Saturday, 30 December 2017

The Invisible Made Visible

I've been thinking about this year and what a strange experience it has been. And one of the things that strikes me is how immensely grateful I am for the internet. Specifically, to every blogger who, whether they liked my book or not, took the time to read it and write a review. To the bloggers who hosted me for interviews, Q&As, guest posts and excerpts. To every Goodreads user who read and reviewed or rated it.

Before This Is Over was published internationally this year. I didn't expect it to be published at all - writing it was a bit of a perverse obsession, like working really, really hard at hand crafting a lottery ticket - let alone in the US and the UK as well. I keep having to stop and remind myself that wasn't an elaborate hoax, it happened. Along the way I've discovered something that I'd read about but didn't grasp until I'd lived it. A writer works on writing a book for (in my case) years and the publication process takes another few years, and finally it's out. And then it's like the book takes off on a voyage of its own and only occasionally thinks to send a postcard.

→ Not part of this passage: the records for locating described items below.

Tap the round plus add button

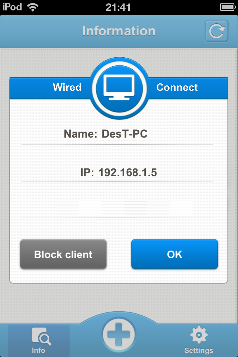(x=119, y=335)
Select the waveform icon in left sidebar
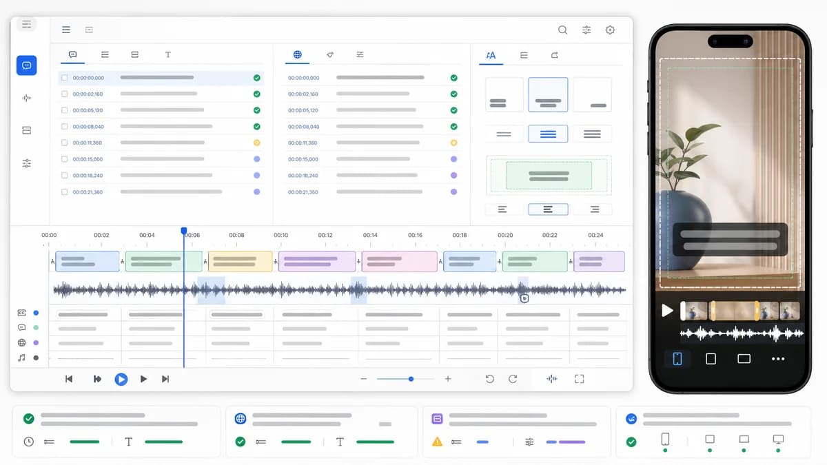827x465 pixels. [27, 98]
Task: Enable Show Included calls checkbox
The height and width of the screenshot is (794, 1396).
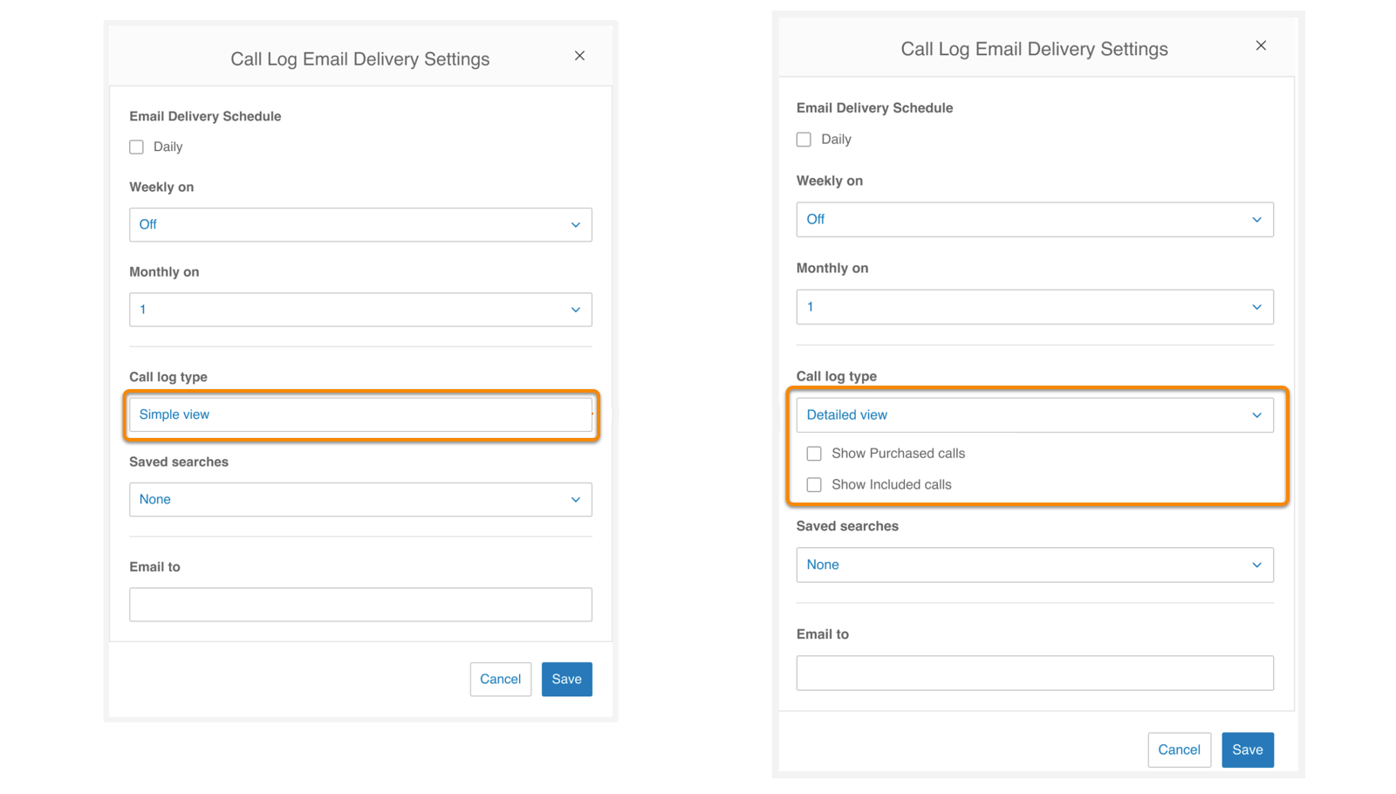Action: (x=814, y=485)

When it was published in Oz back in 2015, I got to go around to bookshops, talk to the bookshop staff, see copies on shelves, and it felt real. Twice this year my book has landed on foreign shelves and half way around the world, while I've slept, people have bought it and read it. So now I realise that unlike, say, the theatre where an audience is right there expressing a reaction, for a writer most of their audience is forever invisible to them. The book comes out and we just have to trust that someone, somewhere is silently reading it.

I'm battling with a story that I think will be good if I can ever work out how to tell it, and when it's getting the better of me and I wonder why I thought I could do this, I can tell myself that I wrote a story once before and there were people who I've never met who enjoyed it and engaged with the ideas. And I know that because they wrote about it on their blog. Nothing prepared me for how it felt to read a review and know that someone really got something I put in there even though I thought no one else would pick it up.

I've said it before but it bears saying again. I'm also grateful to MidnightSun and Anna Solding for picking it off the slush pile. To Dan Lazar and Writers House for believing it could go further. To Asya Muchnick and Little, Brown and to Marion Donaldson and Headline for bringing it to a wider world. And to them all for taking me on a wild and unexpected ride.